Amalienborg · 26/01/2024 15:18

I've recently started counselling for a whole host of issues that I wished I'd dealt with years ago. This week I was trying to describe something I do in my mind, and my counsellor couldn't get what I was describing. Either I wasn't describing well or this is unheard of in anyone else.

Basically, I have an alternative narrative of my life running in my mind. I've done this since I was really young. It's sort of like a fantasy, but it's not at all sexual, I'm fantasising about being related to people or being in other families.
Often the fantasy runs as me finding out that I was adopted and my birth parents or siblings making contact with me, and me building a relationship with them. The people involved are sometimes celebrities but also can be work colleagues or other people I've met, basically anyone can catch my attention then my mind creates this story around them.
These stories in my mind can run on for ages, months, and although I'm always fully aware it's imaginary and not at all real, I get comfort from the feeling of it being real.
Eg, there is a woman who I noticed on TV a few weeks ago and since then I've imagined what it would be like if she was my mum, I've thought about how I would meet her other children as me being a new sibling, what sort of things we would all do when we spend time together, and so on, and these thoughts have been a running narrative in my mind for weeks. This morning I walked my dog and imagined sending a photo of my dog to her and what she might say back.

Has anyone else had this sort of thought process?
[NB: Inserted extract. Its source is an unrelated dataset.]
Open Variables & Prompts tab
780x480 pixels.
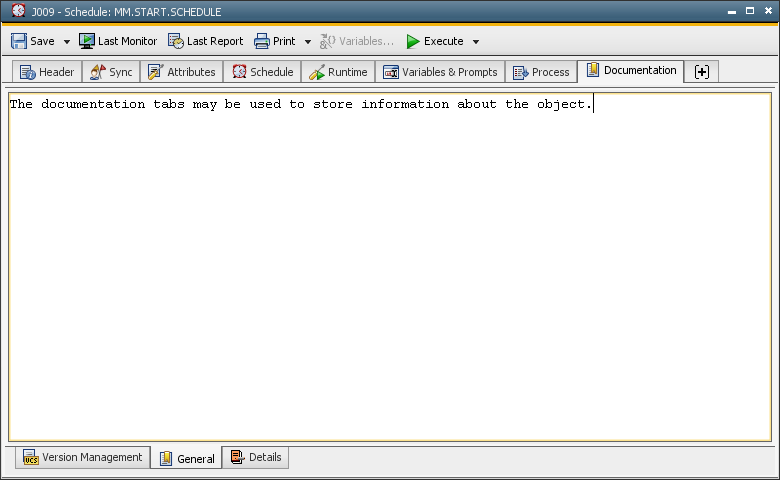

Does it make sense to anyone?

OP posts:
Andthereyougo · 26/01/2024 15:21

Makes sense to me. If you had an unhappy or abusive childhood of course you’d day dream of having a better family.
As long as you know it’s imaginary, not real, and you can stop and start it at will then you’re fine.
I’m surprised a counsellor hadn’t heard of this.

Amalienborg · 26/01/2024 15:31

The counsellor couldn't seem to understand that it wasn't about being a fan. Perhaps because the example I was describing was a celebrity person and they were suggesting that when you really love someone's music or acting then it's natural to want to know a lot about their life and really focus on them and think about them a lot. But I was trying to explain that's not how it is for me. I'm creating a fantasy of being related to them, rather than enjoying their performance. And I was also saying it's not always a celebrity, it can be just regular non-famous people that I'm creating thoughts about. It was a bit frustrating trying to describe this and then not really getting it.

OP posts:
vidflex · 26/01/2024 15:39

My therapist told me this is maladaptive daydreaming

NuffSaidSam · 26/01/2024 15:42

I've never really done that version of it, but I totally understand imagining an alternative life. I think most people do that don't they? I think you've explained it really well so I don't know why your therapist couldn't understand it.

itsfinallyover · 26/01/2024 15:43

vidflex · 26/01/2024 15:39

My therapist told me this is maladaptive daydreaming

Yes, this.

AmyandPhilipfan · 26/01/2024 15:52

Ever since I was a child I've made up extra siblings, aunts and uncles, cousins, nephews and nieces etc. Some of them acted in films I watched. Some of them were singers. To be honest some of them are still in my head. So if I'm going for a walk I'll daydream about a certain singer doing an interview on the Graham Norton show or whatever, but that singer is my sister (but isn't really) and she has loads of kids who have acted in various films. On a day to day level I don't think about them much. As a child/teenager on every day out I would decide in my head which 'extra' family members were with me for the day, but now that I have my own husband and kids I don't do that. But if I'm watching something often it is a family member acting in it (but not really!) Or I'll make up an extra part in the film for my family member and in my head I do the dialogue that they would say in their role. It sounds quite mad written down! I've had no particular trauma in my life and had a lovely childhood.